A few years ago, the feedlot was remodeled to ensure that drainage didn’t contaminate streams and rivers, and reduced muck. The environmentally-focused update benefited the cattle, wildlife, soil, and water. Mark comments, “There is no water contaminating, and we incorporate the manure back into the land to reduce fertilizing costs. It was a challenge to create a feedlot that covers this much ground where cattle would never be muddy and always have a clean place to lay, but we did.”

To promote sustainability on the farm side, Beaver Creek Ranch implemented no-till farming to prevent wind erosion and has been rotating crops for at least 20 years, including variable-rate seeding and fertilizing.
 

“Precision agriculture is a lot like cattle selection.
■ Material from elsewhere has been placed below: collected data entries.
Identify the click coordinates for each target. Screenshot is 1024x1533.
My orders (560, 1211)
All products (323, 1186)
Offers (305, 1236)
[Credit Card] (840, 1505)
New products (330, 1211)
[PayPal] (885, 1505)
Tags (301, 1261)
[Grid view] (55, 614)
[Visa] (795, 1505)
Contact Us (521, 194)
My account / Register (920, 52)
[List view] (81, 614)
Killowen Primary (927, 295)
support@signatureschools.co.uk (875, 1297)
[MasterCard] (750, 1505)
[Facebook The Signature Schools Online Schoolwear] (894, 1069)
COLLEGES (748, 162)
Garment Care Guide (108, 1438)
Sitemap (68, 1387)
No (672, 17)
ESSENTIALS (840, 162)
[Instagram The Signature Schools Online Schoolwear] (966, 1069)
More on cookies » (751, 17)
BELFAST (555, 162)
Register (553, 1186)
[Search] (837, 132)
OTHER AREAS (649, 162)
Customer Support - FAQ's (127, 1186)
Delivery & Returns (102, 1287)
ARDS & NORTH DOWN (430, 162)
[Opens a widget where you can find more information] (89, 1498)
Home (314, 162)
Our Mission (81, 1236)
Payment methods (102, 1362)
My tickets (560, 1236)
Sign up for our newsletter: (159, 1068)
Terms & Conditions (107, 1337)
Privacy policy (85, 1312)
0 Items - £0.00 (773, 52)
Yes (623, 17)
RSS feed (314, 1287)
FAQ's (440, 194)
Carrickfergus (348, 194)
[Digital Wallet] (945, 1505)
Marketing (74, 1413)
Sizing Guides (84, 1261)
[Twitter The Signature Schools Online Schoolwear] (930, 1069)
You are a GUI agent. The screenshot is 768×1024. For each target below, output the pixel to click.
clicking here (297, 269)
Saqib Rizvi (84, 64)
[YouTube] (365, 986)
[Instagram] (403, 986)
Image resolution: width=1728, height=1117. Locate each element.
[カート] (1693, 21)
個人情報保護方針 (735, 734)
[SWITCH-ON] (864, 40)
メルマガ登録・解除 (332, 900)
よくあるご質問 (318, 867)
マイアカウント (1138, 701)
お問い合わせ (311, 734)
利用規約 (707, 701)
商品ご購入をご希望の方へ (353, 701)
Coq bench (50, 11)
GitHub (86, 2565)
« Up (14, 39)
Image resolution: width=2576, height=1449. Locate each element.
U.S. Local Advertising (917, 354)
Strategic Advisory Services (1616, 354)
With cattle, you use genomics, and in agriculture, you test the soil. You use the technology available to make the best decisions to sustain the cattle and agriculture on your land,” says Messer. Two of his nephews are agronomists who help on the farm in addition to working for local businesses.

Each year, 15,000 acres of owned and leased ground is cultivated for corn, soybeans, canola, lentils, peas, wheat, and barley. Cover crops such as oats, field peas, radishes, and turnips are used to improve the soil and graze cattle.

The Messers seed plots for wildlife in fenced-off places around the ranch to keep wildlife away from cattle and the feedyard. “Some of the land we have now, 25 years ago, there wasn’t a deer or pheasant on it, right now it’s gotten to the point to where there might be too many deer and pheasants. It really opens your eyes to a lot of things, and sustainability is a big thing.”

Messer concludes, “This land has to be here for our sons, daughters, and our grandchildren. Just like our great-great-grandfather in 1889, he was thinking the same thing. We want to be able to make this land sustainable and productive for generations after us. If that isn’t sustainability, we don’t know what is.”